* TASK DETAILS
Revise the entries from the line that has "Image resolution: width=1200" through the line that has "[x=560, y=349]" by putting "menu" in place of "dropdown". Give only those lines, with nothing else altered.

* STORED ROWS
☆ ☆ ☆ ☆

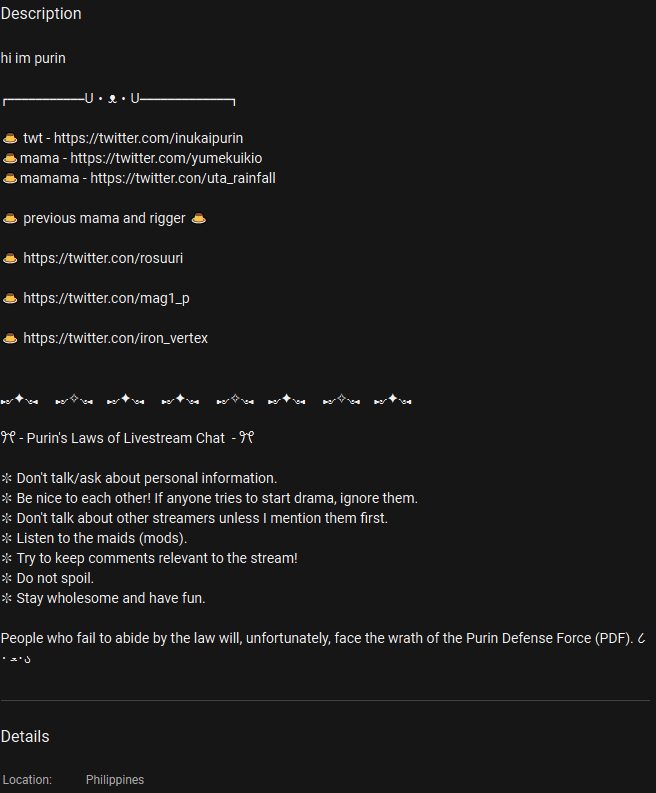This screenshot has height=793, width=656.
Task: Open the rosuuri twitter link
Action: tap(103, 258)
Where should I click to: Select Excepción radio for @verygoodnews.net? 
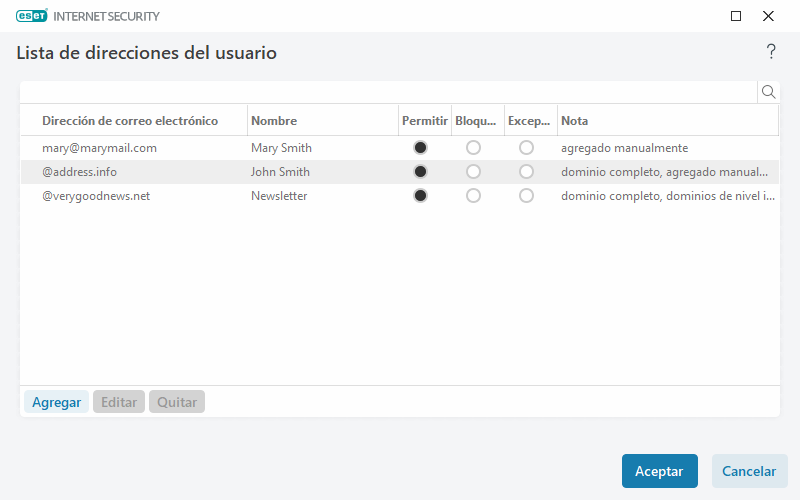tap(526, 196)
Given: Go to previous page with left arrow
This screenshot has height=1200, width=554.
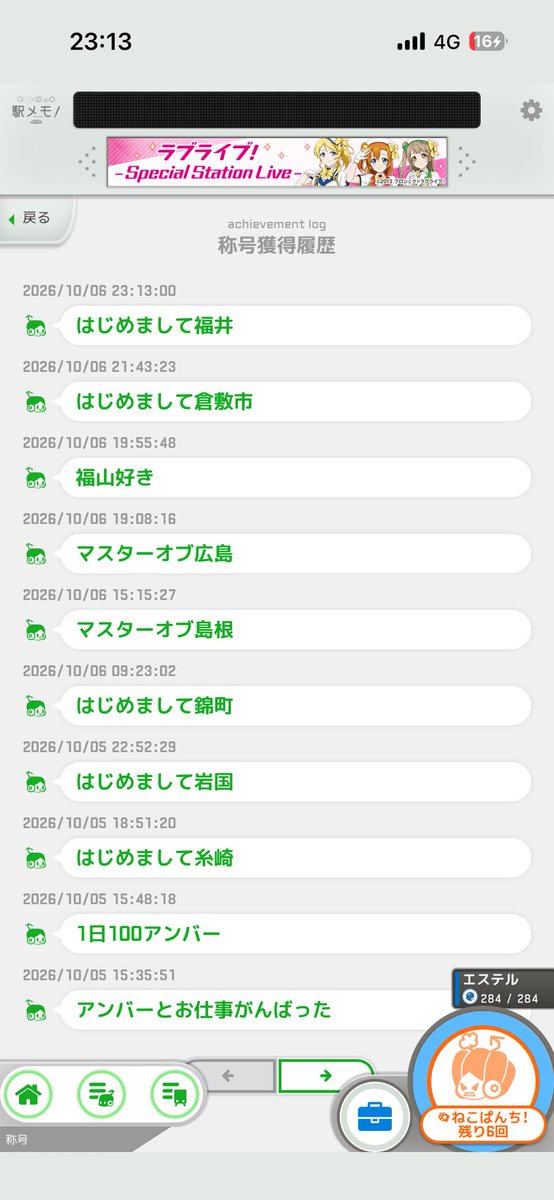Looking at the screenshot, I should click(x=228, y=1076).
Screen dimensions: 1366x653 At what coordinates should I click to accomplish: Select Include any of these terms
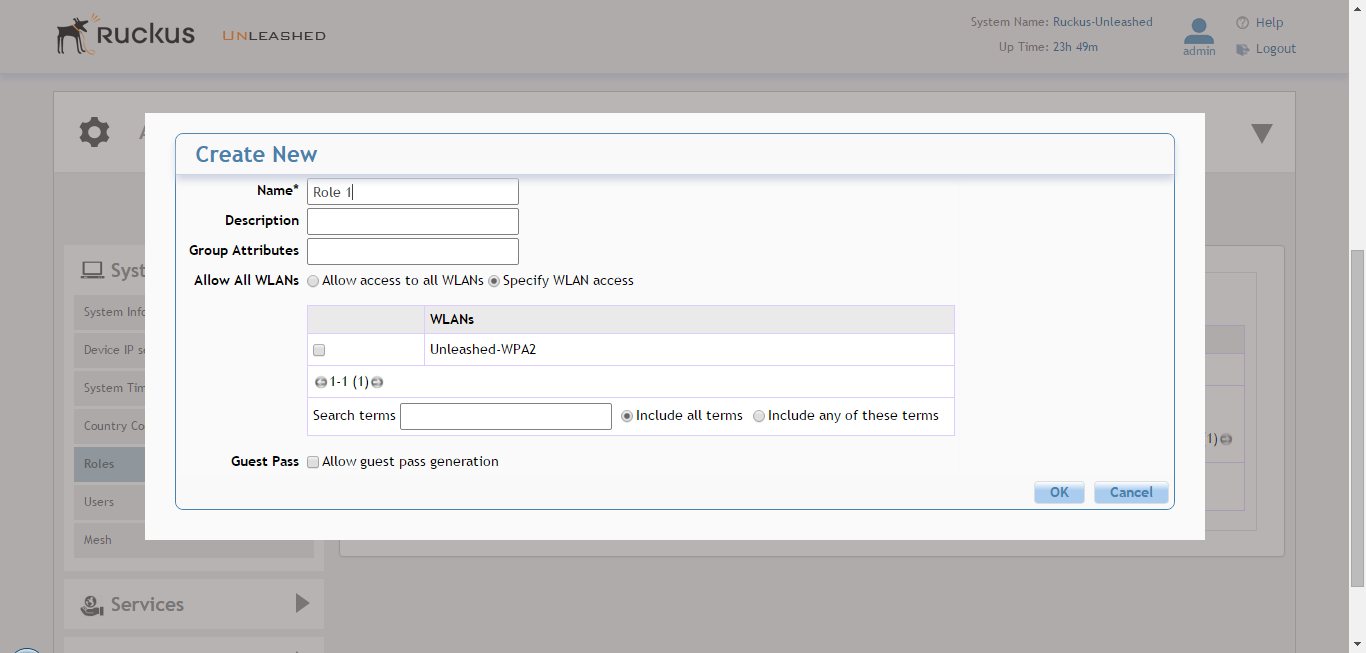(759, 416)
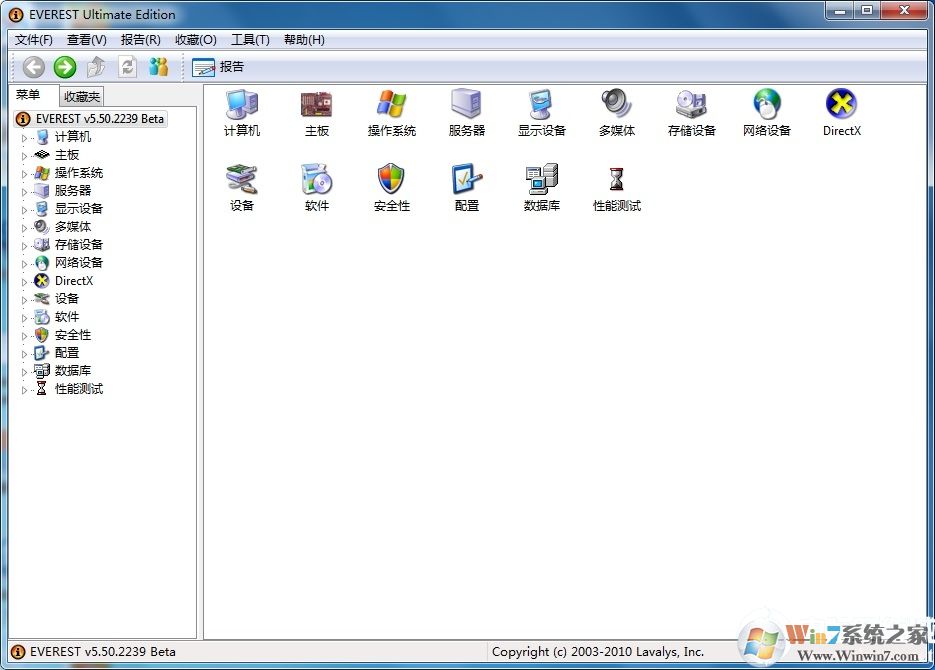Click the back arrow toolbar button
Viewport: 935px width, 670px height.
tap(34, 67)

☆ ☆ ☆ ☆

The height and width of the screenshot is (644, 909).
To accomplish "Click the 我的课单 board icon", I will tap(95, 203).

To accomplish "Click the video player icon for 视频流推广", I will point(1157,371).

☆ ☆ ☆ ☆

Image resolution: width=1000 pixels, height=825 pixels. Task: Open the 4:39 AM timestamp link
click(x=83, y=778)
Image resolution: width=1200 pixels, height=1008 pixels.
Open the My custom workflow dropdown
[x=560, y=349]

☆ ☆ ☆ ☆

* RESPONSE
Image resolution: width=1200 pixels, height=1008 pixels.
Open the My custom workflow menu
[x=560, y=349]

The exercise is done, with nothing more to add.